Find every line in the items below that contains the word "computer", and copy each one in full. Case counts.
____________________
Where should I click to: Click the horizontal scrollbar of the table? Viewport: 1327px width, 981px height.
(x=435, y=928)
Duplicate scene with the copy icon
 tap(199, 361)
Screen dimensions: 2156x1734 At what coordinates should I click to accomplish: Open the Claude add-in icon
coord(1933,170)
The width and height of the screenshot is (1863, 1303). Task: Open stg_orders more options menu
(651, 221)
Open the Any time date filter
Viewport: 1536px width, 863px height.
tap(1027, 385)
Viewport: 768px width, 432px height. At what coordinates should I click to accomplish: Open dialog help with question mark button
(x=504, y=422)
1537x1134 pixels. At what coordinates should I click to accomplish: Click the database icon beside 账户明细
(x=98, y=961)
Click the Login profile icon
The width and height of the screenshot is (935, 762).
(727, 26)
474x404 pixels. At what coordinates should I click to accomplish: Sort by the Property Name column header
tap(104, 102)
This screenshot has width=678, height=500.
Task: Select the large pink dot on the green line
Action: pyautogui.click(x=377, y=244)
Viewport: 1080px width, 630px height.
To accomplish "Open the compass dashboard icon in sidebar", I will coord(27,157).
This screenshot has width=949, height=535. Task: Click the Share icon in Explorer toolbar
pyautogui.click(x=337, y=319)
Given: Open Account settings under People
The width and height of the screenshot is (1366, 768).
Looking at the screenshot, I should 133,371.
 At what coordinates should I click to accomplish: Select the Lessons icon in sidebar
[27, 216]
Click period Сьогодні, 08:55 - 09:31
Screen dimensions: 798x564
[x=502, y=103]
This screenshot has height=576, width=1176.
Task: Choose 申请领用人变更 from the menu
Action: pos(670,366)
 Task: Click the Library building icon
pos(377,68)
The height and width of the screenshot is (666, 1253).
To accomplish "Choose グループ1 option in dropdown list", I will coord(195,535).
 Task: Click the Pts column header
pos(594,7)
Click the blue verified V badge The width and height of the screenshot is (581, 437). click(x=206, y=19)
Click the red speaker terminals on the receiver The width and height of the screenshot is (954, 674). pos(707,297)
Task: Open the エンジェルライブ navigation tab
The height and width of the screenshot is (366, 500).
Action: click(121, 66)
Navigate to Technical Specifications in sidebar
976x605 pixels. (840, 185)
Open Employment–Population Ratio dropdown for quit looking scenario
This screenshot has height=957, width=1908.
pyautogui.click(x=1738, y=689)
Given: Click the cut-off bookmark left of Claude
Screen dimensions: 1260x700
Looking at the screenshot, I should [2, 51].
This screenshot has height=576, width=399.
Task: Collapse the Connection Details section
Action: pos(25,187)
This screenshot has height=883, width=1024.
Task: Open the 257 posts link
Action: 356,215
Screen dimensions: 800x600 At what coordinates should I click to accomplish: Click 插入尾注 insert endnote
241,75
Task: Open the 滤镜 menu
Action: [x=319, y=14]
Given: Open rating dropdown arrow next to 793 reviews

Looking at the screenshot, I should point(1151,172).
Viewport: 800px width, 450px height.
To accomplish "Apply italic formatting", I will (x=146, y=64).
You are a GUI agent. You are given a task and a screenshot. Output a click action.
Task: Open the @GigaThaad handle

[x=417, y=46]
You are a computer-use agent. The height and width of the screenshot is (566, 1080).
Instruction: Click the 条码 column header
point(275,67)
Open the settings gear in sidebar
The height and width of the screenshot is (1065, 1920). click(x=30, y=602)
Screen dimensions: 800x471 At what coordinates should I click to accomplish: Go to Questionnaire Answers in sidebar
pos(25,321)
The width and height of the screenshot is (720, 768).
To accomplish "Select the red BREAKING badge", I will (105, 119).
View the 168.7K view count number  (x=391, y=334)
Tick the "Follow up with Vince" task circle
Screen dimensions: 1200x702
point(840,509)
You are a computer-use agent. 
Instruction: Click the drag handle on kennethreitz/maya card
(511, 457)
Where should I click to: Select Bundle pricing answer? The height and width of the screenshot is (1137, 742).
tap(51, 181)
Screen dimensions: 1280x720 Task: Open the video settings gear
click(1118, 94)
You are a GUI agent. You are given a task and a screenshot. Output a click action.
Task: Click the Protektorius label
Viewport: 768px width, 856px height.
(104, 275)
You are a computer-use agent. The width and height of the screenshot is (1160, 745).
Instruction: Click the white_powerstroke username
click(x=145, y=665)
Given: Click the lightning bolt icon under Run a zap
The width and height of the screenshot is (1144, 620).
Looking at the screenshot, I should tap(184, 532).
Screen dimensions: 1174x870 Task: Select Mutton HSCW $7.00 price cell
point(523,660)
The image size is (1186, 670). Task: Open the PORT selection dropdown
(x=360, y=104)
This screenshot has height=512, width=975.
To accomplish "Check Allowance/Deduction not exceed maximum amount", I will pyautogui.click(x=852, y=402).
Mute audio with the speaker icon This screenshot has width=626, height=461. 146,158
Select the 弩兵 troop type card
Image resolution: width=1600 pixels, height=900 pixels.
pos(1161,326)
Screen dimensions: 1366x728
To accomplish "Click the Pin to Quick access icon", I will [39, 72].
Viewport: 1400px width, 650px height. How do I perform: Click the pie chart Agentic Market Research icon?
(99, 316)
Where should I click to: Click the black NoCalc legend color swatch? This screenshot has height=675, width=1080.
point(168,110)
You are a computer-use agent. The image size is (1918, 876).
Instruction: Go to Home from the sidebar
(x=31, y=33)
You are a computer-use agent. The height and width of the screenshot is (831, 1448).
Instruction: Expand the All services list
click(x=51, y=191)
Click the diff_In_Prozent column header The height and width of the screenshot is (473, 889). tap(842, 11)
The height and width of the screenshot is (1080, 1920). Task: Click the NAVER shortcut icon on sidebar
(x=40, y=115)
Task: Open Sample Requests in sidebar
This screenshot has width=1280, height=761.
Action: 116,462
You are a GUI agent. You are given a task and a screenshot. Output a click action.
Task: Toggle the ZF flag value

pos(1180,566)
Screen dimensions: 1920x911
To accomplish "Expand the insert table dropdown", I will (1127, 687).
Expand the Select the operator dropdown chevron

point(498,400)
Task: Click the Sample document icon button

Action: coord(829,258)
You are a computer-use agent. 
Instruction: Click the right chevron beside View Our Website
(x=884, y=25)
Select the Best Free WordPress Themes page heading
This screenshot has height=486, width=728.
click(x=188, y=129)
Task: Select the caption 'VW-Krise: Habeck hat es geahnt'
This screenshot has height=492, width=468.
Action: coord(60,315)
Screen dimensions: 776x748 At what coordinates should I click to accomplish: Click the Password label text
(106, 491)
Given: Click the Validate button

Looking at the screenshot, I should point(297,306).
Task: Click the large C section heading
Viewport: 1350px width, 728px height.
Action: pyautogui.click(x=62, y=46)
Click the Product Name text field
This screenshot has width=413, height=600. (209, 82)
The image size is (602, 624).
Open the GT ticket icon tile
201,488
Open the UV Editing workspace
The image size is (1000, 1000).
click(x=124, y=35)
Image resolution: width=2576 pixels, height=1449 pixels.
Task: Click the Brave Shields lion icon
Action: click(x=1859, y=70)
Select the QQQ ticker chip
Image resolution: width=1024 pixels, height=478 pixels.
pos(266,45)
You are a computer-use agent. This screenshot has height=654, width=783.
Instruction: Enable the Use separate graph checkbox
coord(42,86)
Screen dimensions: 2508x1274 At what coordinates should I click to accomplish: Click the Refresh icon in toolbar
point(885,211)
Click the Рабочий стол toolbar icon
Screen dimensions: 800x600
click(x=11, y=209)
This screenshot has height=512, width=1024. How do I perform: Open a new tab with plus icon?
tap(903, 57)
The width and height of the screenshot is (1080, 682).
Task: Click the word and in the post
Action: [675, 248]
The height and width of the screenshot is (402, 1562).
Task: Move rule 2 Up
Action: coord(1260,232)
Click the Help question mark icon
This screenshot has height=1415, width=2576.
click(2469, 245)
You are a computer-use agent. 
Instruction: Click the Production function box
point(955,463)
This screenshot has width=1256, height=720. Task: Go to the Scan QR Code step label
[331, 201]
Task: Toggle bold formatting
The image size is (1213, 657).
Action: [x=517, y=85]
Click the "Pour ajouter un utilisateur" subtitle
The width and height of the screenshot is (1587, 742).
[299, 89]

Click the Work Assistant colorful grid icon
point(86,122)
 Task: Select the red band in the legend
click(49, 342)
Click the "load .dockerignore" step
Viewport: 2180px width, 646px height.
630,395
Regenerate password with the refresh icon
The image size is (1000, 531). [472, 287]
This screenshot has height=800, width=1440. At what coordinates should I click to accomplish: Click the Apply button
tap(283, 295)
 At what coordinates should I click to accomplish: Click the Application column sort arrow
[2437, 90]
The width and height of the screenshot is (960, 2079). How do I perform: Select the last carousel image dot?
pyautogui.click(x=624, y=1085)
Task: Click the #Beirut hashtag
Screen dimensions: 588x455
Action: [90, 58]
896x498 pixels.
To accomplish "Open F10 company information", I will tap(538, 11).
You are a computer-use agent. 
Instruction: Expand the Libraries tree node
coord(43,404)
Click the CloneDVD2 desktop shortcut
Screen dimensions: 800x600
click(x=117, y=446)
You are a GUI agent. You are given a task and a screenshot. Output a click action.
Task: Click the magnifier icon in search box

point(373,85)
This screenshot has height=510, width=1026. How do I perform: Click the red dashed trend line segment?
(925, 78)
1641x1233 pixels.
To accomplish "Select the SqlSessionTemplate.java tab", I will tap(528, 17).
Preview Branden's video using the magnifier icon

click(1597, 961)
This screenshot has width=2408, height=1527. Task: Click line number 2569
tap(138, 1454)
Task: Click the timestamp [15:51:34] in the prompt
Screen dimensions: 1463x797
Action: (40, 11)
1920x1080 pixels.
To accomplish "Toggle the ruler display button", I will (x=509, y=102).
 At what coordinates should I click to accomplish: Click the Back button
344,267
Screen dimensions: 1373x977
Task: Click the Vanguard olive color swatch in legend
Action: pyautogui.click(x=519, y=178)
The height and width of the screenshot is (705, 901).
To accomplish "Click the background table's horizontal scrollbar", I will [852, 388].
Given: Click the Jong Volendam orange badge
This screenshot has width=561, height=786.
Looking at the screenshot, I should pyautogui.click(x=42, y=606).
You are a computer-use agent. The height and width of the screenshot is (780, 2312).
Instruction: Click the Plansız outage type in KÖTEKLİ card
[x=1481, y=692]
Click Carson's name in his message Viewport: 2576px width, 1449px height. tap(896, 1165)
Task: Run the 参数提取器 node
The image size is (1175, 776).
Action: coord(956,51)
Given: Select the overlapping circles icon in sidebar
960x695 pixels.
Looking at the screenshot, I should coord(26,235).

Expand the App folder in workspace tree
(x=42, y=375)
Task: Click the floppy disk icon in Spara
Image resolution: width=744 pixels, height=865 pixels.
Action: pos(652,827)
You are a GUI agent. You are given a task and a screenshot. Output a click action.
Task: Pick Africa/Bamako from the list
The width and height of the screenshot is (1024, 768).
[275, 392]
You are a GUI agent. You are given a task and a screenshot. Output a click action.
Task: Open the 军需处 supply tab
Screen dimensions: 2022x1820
____________________
* [Exercise result]
You are a computer-use agent. The height and width of the screenshot is (566, 1080).
You are a computer-use agent. 
You are a computer-use agent. The width and height of the screenshot is (1160, 745).
You are a computer-use agent. The image size is (1918, 876).
You are a computer-use agent. The height and width of the screenshot is (831, 1448).
You are a computer-use agent. 
You are a computer-use agent. This screenshot has height=654, width=783.
You are a computer-use agent. 
You are a computer-use agent. 
You are a computer-use agent. The height and width of the screenshot is (780, 2312).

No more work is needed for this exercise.